=== Your objective ===
All lines below between the line with "This screenshot has height=543, width=457." and the line with "Given: Click the", including both, must be copied exactly, and the pictures must be omitted.
********************
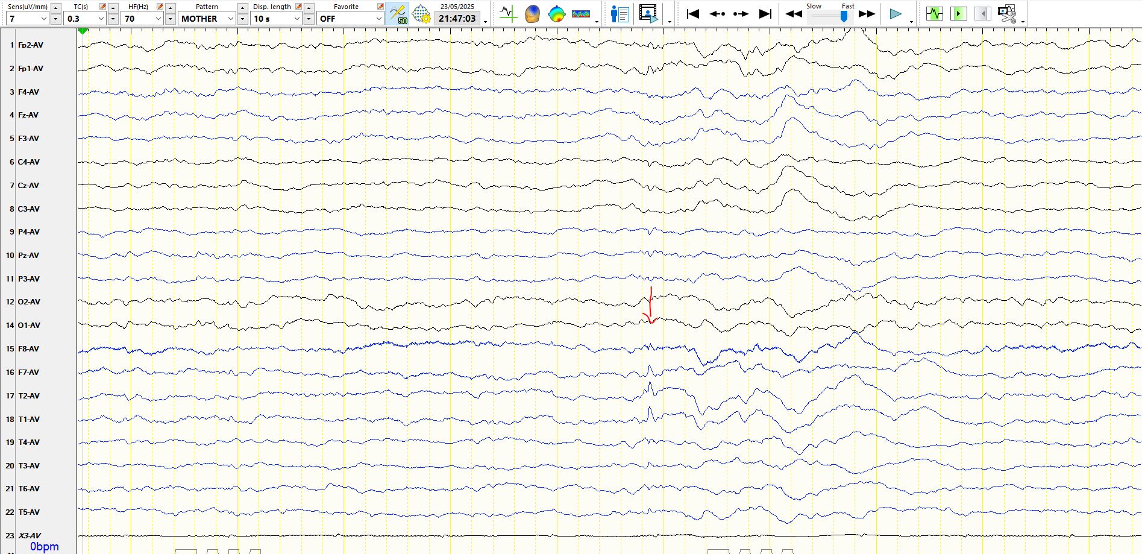Adjust the Slow/Fast playback speed slider
This screenshot has width=1142, height=554.
844,17
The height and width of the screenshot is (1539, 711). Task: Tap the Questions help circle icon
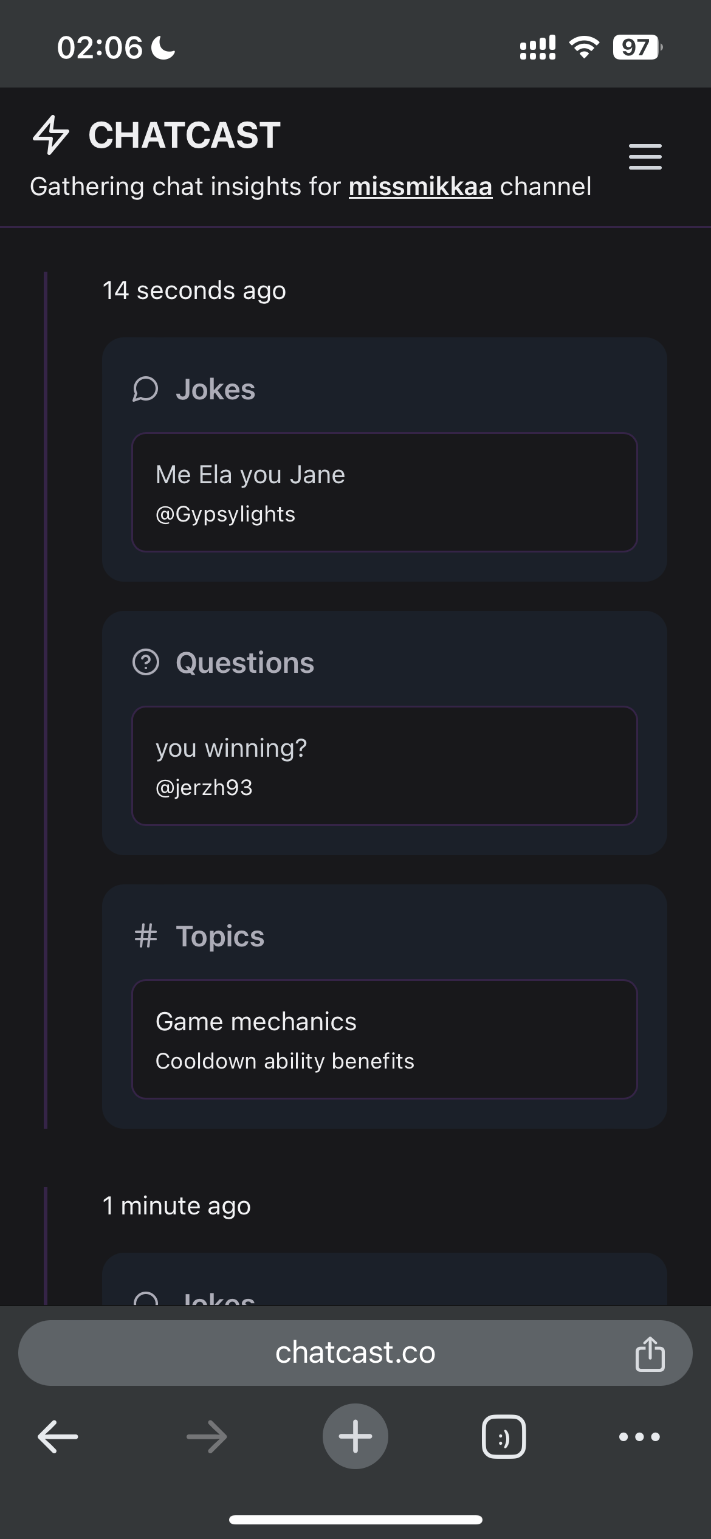pos(145,663)
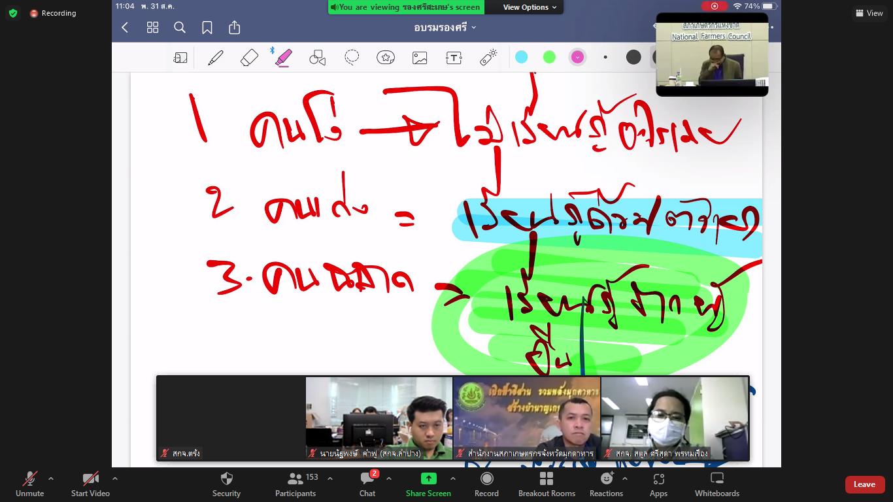Activate the laser pointer tool

click(488, 58)
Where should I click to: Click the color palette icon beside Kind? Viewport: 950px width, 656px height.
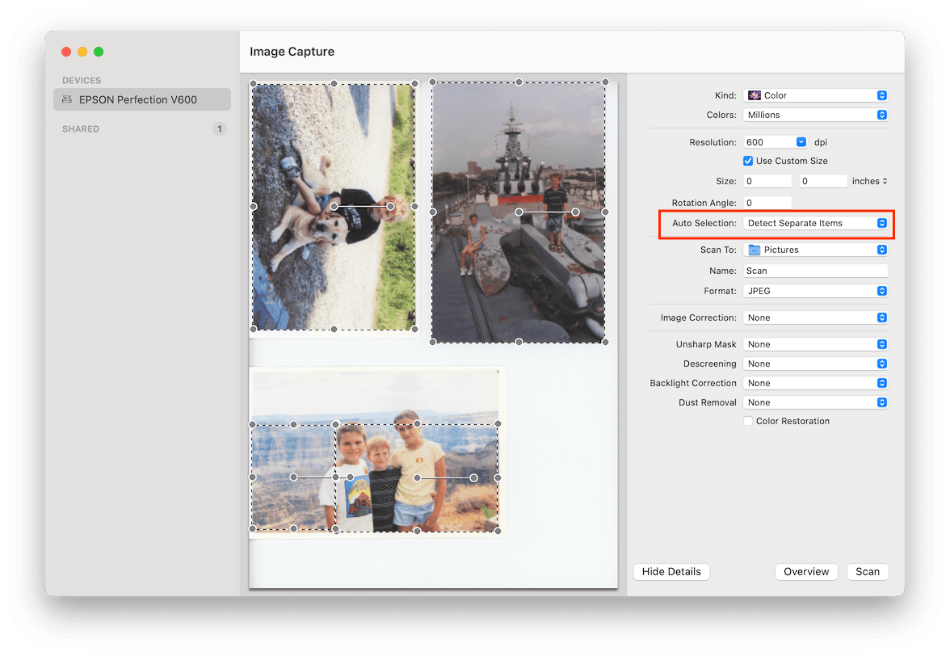754,95
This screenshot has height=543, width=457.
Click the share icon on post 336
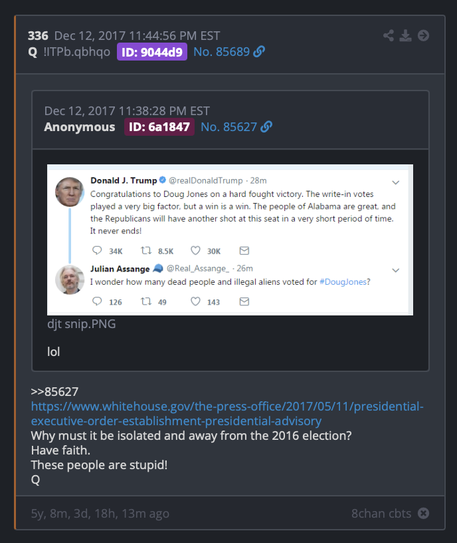[389, 36]
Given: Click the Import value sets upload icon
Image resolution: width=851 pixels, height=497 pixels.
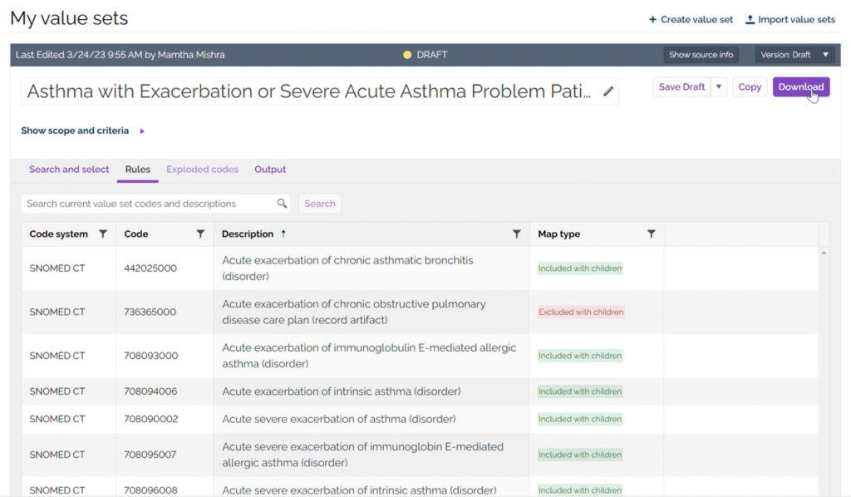Looking at the screenshot, I should pyautogui.click(x=750, y=19).
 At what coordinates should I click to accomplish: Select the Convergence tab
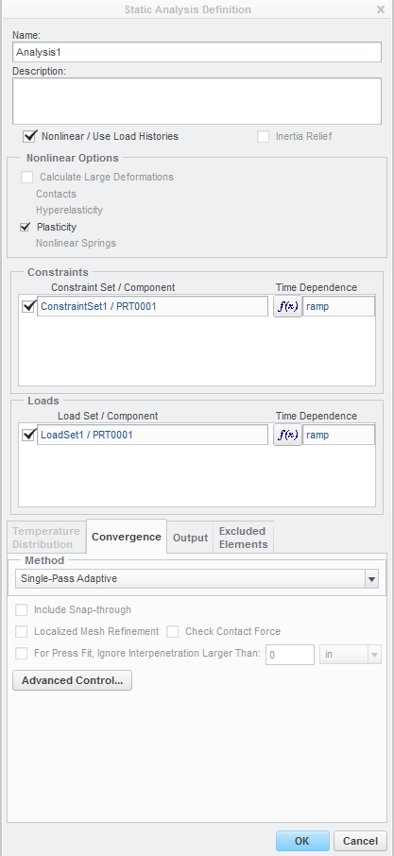tap(127, 537)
********************
=== Task output ===
This screenshot has height=543, width=457.
Click the share icon on post 336
[389, 36]
Given: Click the Import value sets upload icon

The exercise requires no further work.